A gene level analysis of the in-house only curated variants reflects the mix of genes in our custom targeted gene panels (see Figure 7). Key genes associated with haematological cancers contribute significant numbers of in-house only variants. In particular, the tumour suppressor TET2 is implicated in haematological malignancies18 and 134 TET2 unique variants were reported, none of which were seen in external databases. Other genes frequently mutated in haematological malignancy included ASXL119, RUNX120 and WT121. This may be attributed to the large number of haematology assays within PathOS and the underrepresentation of haematological genes within the compared public resources.
Commercial systems may increase misclassification risk
A subset of novel in-house only curated somatic and germline variants (n=307) were submitted to a commercial tertiary analysis platform (CTAP) for annotation and pathogenicity assessment. The CTAP only used ACMG classifications for both germline and somatic variants. Although this framework is not a relevant categorisation for somatic variants, these were compared to our in-house classifications that were mapped to ACMG categories.
The subset comprised four pathogenicity classes using the ACMG classifications (‘benign’ n=2, ‘VUS’ n=249, ‘likely pathogenic’ n=18 and ‘pathogenic’ n=38). Although 81.1% (n=249) variants were concordant for pathogenicity, 18.9% (n=58) were discordant (see Table 2). Discordant classifications included 29 classified as ‘VUS’ by CTAP but ‘pathogenic’ by PathOS and 17 variants classified as ‘VUS’ by CTAP but ‘likely pathogenic’ by PathOS (see Table S2). Of these 29 discordant classifications, 17 were non-synonymous, 11 nonsense non-synonymous and one within a splice site; 15 were substitution variants and 14 were insertions.
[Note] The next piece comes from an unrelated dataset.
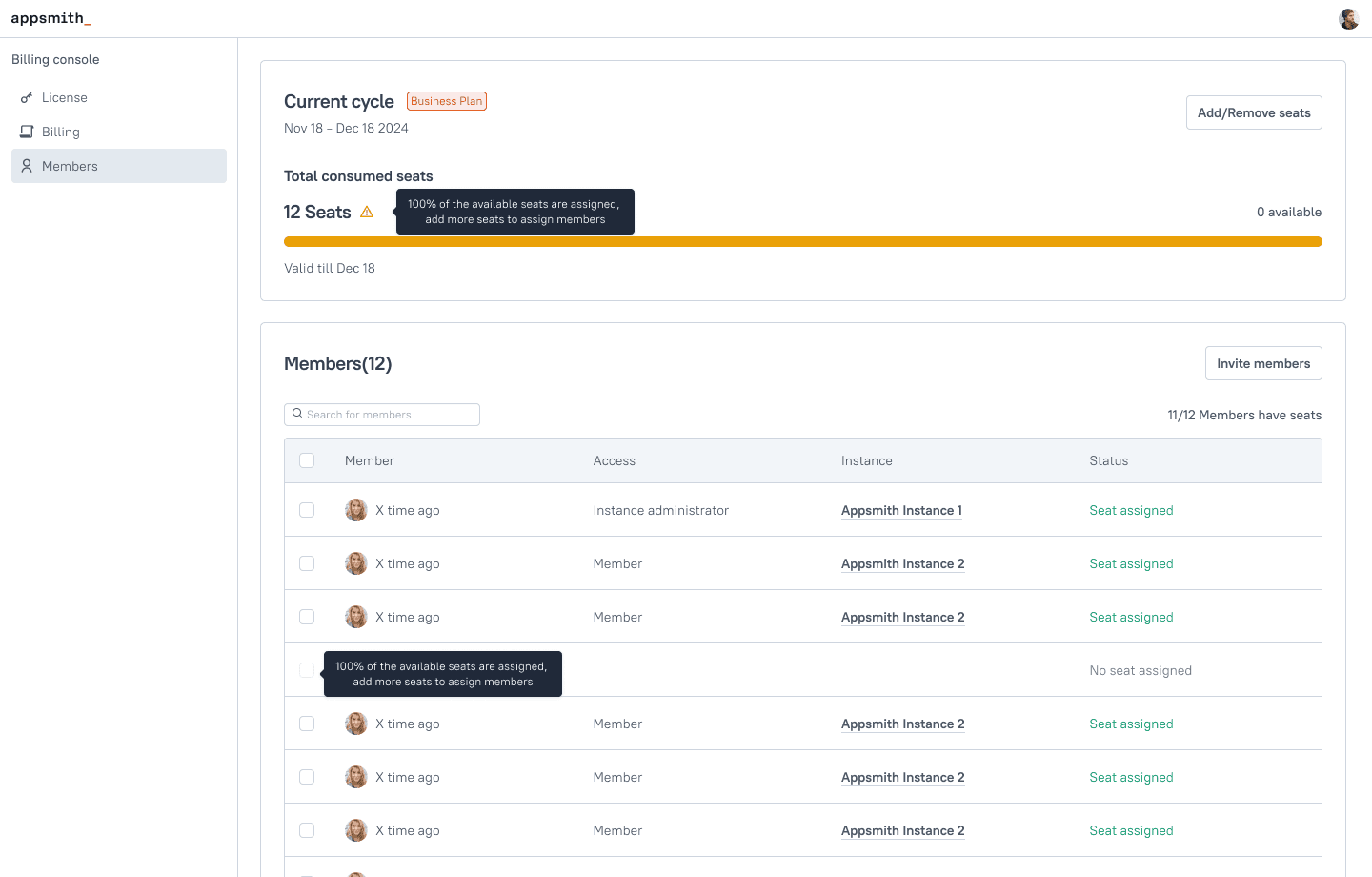Click the Invite members button

click(1263, 363)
A particular example is chr1:g.45799193dup (HGVSc:NM_001128425.1:c.240dup, HGVSp:NP_001121897.1:p.(V81Cfs*12)) classified as pathogenic due to frameshift resulting in stop codon leading to loss of function in tumour suppressor MUTYH22 but CTAP has this annotated as VUS. Another example is chr16:g.23641608T>A (hgvsc: NM_024675.3:c.1867A>T, hgvsp: NP_078951.2:p.(Lys623*) which we predicted a truncated PALB2 protein by approximately 46%, resulting in loss of significant functional domains. Literature suggests ovarian, breast and other malignancies with loss of HR proteins including PALB2 have shown to confer clinical sensitivity to PARP inhibitors and platinum agents23,24,25. CTAP had this variant classified as VUS which may lead to potential therapeutic approaches for the patient being missed.
Comparison of gene distributions by tumour stream
From the 10,965 somatic assay patients, 3,939 variants were curated according to the clinical context reported with the patient sample. The top ten clinical contexts with the most variants show that these variants are dominated by VUS classifications (see Figure S6).
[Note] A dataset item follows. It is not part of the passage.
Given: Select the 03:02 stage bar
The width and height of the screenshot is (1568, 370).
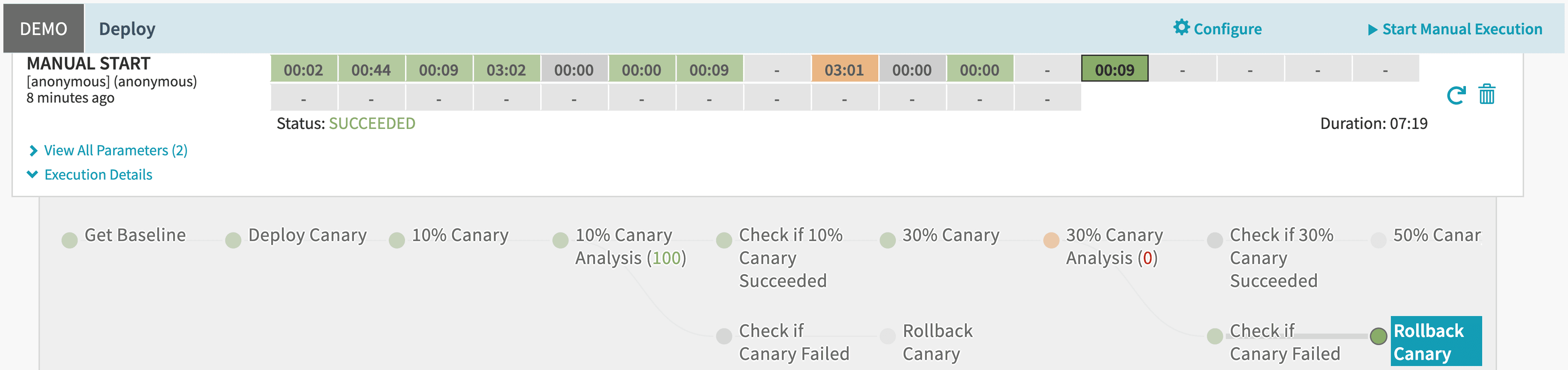Looking at the screenshot, I should click(x=506, y=69).
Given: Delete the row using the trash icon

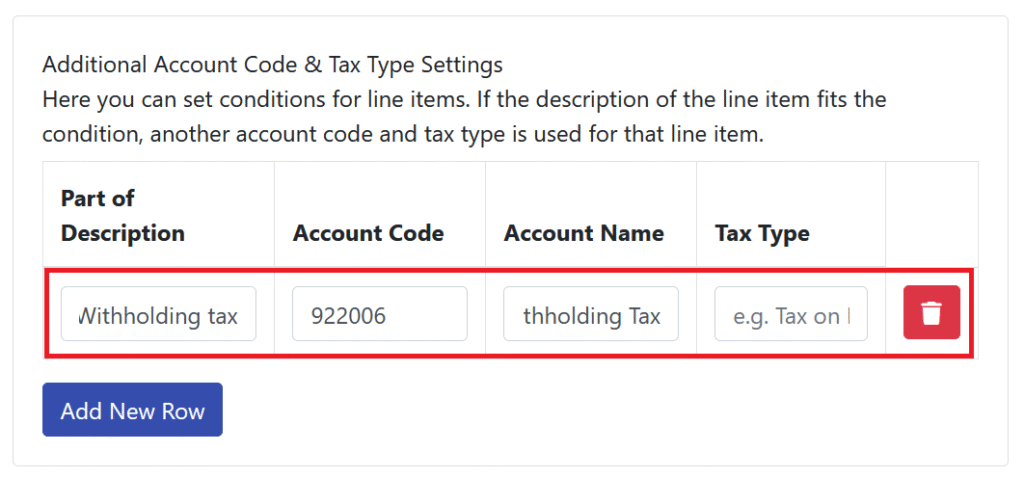Looking at the screenshot, I should point(931,312).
To examine the concordance at the gene level between databases in specific clinical contexts, we compared the top 20 genes across melanoma, colorectal and hematological malignancies in our in-house knowledgebase (PathOS) to COSMIC and ICGC by matching the primary tumour site (see Figure S7). The patient gene counts were positively correlated for the melanoma (ICGC: Pearson’s r=0.80, p<0.01; COSMIC: r=0.81, p<0.01) and also for colorectal (ICGC: r=0.74, p<0.01; COSMIC: r=0.81,p<0.01) cohorts (see Table S3). In contrast, the haematology stream shows marked difference in gene distributions and did not show a significant association with ICGC but did show a weak correlation with COSMIC (r=0.63,p<0.01). This may be attributed to the custom gene panels of the PMCC haematology assays and differing ranges of blood cancers incorporated into ICGC and COSMIC analysis.